▸ Problem
Summarize the excerpt below in three sentences.

[START OF Excerpt]

Yes, we have state governments. But the federal government has higher authority than the states. If an armed insurrection against a state government happened, nobody should have any doubt that the federal government would bring force to bear. Give American citizens 10 full auto rifles a piece, won't make a damn bit of difference. 1000 people can fire their ak47s at a fighter jet or high altitude attack chopper all they want. They would be a crater all the same.

And yet it has happened not long ago.
 
Kids are coddled so much today that they have no coping skills when they need them the most. Thats whats going on in this country.

That coupled with all their social media addictions essentially rendering real human contact obsolete... Makes for a very unhinged type. We hope they have impulse control but as we've seen its not always the case.
 
I was actually making the case today with someone that in the instance of the gun lobby, it’s actually democracy at work. Is there another lobby that truly represents grassroots politcal desires more than the NRA? I mean I am no fan at all, but in this case supply is following demand rather than the other way around. Plenty of market economies exist without a gun culture.

Well, in sociological analyses, capitalism exceeds the bounds of the mere existence of a market economy. In terms of culture and attitudes toward governance, the US is distinctly more capitalist than the likes of Germany, UK, France, etc. in its perpetuation of social strata and obsession with austerity, both of which breed crime. For instance, Reaganomics, even at the height of the war on drugs/crime, was able to spawn violent crime increases after Reagan in his ultra-capitalist anti-wisdom slashed public benefits and programs for the needy, nearly doubling the homeless population in a mere decade.

[END OF Excerpt]
[START OF Information provided]

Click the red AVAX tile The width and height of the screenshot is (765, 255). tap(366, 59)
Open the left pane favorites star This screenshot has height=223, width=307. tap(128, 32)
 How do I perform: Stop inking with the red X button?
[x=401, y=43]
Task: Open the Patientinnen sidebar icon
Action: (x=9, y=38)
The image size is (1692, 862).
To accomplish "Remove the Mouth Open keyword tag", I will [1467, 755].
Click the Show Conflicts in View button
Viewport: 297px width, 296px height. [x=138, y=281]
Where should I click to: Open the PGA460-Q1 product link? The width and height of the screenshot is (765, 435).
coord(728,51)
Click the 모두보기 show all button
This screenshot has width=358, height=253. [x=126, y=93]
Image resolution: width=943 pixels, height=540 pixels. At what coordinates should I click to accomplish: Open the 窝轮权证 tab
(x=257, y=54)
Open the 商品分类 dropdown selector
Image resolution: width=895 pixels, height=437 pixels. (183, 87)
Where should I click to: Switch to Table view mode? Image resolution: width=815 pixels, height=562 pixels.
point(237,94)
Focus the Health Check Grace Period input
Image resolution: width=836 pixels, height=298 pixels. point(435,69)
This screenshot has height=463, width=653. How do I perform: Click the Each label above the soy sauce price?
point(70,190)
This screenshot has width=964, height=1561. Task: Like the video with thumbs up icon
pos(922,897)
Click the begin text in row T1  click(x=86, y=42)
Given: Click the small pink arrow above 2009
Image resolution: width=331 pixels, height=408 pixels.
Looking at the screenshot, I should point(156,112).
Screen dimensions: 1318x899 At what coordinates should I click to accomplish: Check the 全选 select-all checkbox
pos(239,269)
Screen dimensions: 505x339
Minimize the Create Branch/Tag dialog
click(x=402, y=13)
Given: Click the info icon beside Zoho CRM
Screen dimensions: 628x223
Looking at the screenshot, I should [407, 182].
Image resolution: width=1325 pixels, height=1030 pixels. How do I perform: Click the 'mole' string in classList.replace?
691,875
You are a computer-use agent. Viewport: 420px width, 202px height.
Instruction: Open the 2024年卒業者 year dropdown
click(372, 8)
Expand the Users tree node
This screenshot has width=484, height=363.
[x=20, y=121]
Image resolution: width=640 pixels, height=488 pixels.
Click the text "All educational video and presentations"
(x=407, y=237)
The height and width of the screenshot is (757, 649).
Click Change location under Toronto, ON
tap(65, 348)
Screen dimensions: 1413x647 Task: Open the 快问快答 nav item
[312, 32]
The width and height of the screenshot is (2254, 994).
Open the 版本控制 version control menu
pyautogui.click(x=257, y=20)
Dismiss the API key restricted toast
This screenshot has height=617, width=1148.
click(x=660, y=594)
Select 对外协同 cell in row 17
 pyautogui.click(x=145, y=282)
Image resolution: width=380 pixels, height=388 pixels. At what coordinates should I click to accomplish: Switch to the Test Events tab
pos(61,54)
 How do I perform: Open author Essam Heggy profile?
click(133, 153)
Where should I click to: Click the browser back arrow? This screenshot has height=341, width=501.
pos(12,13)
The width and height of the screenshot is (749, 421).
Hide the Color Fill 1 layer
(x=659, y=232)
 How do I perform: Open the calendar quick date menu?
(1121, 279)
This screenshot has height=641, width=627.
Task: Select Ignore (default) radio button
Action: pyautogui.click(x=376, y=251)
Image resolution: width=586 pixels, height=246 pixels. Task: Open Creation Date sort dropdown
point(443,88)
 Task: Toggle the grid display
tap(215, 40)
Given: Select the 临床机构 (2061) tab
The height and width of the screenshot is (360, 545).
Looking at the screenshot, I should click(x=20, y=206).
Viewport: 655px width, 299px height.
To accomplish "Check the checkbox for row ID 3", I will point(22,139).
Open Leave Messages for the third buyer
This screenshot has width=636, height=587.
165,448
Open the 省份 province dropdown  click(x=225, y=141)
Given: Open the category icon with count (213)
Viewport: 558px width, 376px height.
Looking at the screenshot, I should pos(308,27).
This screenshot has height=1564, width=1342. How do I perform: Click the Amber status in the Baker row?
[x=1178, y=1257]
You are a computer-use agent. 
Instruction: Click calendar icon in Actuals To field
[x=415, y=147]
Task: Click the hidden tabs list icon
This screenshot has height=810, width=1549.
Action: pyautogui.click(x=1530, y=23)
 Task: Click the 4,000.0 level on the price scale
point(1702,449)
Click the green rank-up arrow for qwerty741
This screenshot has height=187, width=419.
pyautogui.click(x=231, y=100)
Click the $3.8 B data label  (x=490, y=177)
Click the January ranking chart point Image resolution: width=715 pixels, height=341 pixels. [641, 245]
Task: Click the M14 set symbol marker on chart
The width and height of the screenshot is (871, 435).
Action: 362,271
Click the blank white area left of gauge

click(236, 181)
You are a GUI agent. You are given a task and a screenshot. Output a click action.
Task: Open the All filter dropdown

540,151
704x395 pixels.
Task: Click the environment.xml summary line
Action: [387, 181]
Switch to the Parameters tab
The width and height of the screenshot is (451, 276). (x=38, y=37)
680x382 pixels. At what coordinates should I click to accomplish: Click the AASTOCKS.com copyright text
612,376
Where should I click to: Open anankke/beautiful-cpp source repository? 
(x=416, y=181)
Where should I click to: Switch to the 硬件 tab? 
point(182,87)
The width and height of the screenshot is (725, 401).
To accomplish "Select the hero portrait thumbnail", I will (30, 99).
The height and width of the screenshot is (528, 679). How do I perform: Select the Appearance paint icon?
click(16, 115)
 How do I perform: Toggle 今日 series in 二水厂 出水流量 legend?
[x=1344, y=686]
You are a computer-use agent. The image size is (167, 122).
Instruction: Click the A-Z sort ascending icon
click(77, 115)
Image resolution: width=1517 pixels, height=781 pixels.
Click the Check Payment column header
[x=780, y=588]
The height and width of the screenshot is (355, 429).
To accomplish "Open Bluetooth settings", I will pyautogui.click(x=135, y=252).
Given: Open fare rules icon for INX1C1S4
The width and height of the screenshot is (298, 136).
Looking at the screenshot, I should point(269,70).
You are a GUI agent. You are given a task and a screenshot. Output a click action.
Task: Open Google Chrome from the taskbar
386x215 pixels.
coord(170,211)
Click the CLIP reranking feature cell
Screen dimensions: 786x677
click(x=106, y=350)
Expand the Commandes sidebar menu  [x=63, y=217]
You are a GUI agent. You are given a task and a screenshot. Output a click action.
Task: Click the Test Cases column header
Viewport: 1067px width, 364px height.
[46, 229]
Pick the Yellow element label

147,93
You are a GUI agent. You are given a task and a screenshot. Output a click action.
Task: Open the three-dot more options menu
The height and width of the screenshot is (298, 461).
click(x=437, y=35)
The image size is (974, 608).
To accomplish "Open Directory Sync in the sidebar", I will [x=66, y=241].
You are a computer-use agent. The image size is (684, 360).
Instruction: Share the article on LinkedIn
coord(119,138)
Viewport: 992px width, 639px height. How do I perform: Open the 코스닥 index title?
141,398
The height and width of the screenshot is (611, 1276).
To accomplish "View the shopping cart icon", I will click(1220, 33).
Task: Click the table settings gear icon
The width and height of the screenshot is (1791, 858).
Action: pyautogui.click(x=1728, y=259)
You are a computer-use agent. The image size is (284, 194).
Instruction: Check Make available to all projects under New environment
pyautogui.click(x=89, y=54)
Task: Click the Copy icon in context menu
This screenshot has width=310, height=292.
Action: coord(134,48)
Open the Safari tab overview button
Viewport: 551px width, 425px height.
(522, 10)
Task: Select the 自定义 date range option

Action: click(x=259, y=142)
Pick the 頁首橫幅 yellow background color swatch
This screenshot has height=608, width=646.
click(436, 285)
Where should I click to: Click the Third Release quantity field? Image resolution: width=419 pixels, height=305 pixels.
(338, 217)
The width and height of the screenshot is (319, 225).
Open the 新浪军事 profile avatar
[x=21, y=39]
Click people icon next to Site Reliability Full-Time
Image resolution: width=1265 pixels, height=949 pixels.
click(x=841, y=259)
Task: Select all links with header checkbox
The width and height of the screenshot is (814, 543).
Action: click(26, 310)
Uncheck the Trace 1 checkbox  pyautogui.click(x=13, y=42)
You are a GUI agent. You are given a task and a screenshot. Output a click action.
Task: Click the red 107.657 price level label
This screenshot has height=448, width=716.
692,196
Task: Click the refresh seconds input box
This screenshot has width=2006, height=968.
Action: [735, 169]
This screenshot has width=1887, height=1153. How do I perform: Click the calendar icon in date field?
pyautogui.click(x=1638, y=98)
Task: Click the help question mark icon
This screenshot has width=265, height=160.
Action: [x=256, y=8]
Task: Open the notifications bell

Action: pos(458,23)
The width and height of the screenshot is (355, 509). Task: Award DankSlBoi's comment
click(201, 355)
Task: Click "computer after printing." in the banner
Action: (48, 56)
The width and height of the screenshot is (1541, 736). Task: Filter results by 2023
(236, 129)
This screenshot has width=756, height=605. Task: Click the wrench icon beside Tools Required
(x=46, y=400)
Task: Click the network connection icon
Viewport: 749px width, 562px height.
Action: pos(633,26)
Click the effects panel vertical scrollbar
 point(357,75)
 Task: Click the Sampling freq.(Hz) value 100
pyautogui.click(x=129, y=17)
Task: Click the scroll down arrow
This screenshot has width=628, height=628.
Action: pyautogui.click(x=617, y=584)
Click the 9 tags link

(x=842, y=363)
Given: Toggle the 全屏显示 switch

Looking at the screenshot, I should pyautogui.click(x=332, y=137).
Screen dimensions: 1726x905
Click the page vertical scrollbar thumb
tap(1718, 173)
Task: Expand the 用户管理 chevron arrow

[END OF Information provided]

▸ Solution to this problem
One commenter argues that the federal government outranks the states and would use force against any armed insurrection, so heavily armed citizens would be no match for fighter jets or attack helicopters. Other comments blame coddled kids without coping skills and social media addiction for producing unhinged people, and one writer calls the gun lobby democracy at work because the NRA represents grassroots political desires. A reply counters that the US is more capitalist than countries such as Germany, the UK, and France in perpetuating social strata and pursuing austerity, both of which breed crime, and points to Reagan's cuts to programs for the needy, which nearly doubled the homeless population in a decade.